Originally conceived by creator Dick Wolf, each episode's two-part structure was designed as a marketing tool. He thought he would have a better chance to sell an hour-long show into syndication if each episode could be broken up into half hour chunks.
But this money-making scheme turned out to be a wonderful narrative device. Law and Order had all of the gritty investigation of a detective show and all of the legal labyrinths of a court room drama.
One of the other key decisions was to make the show plot-centric. While you got to know the characters, for the most part they are incidental to the story. New viewers could jump on at any time and feel completely at ease watching the show. In fact, often on syndication they will show the most of the 456 episodes in random order.
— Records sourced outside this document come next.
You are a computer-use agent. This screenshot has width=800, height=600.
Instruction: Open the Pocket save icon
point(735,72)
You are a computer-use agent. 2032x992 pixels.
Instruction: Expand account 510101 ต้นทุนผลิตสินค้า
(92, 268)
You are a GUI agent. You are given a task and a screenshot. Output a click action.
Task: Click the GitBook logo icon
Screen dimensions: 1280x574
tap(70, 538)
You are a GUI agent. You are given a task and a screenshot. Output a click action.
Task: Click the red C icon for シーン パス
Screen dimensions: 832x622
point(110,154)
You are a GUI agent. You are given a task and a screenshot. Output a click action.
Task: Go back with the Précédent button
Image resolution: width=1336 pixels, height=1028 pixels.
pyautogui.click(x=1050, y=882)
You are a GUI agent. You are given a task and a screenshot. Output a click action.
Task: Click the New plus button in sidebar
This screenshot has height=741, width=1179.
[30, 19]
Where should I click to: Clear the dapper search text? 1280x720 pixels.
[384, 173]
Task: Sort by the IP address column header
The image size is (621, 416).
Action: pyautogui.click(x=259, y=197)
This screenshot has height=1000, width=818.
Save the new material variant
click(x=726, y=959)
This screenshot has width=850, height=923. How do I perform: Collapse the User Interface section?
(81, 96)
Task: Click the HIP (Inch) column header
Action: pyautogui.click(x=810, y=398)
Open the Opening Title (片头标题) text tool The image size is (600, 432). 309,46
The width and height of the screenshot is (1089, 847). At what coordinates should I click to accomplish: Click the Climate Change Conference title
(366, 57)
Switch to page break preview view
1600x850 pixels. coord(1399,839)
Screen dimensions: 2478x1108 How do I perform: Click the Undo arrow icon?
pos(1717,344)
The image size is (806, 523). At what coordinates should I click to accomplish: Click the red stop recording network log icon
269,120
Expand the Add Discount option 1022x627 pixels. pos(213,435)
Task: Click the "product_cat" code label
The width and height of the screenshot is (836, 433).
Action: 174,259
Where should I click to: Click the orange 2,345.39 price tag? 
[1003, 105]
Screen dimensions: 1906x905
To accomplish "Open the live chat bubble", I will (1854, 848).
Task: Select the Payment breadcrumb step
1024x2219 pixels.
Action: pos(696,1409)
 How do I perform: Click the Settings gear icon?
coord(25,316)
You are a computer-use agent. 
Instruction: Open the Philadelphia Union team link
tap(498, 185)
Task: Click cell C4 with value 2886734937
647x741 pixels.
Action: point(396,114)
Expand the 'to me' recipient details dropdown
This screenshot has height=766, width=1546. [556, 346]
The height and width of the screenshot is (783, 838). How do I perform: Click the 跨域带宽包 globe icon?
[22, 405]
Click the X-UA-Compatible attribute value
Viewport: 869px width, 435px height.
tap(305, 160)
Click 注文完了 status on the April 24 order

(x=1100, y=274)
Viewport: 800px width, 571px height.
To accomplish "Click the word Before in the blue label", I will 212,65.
That isn't to say that performances weren't great. Chris Noth, Michael Moriarty, Jerry Orbach, S. Epatha Merkerson, Jill Hennessy, Benjamin Bratt, Carey Lowell, Angie Harmon, Jesse L. Martin, and Denise Farina all deliver top notch performances. But the most memorable is of course the perpetually outraged Sam Waterston as Jack McCoy. Waterston played him pitch perfect where I loved him and hated him sometimes at the same time.
Another bold decision that made the show so riveting was the uncertainty of the outcome. Yes, other shows had broken the Perry Mason model of winning every case (even though there was a case Perry lost, but that is neither here nor there). But Law and Order did it with such intensity that it had you riveted until the final jury decision, and sometimes even after. Who could forget that horrible line from Ben Stone after the drug kingpin trial: "She doesn't have an uncle."
The show's biggest drawback is when it tried to be too contemporary. I know that this show was supposed to be "ripped from the headlines." But often it would be used as a commentary on a current social phenomenon. This would often make the show's material too dated too quickly. The show also would start to lose a lot of its cache when it used the episode to promote or attack a particular political point of view. Not only does this alienate an audience, it also makes for bad storytelling.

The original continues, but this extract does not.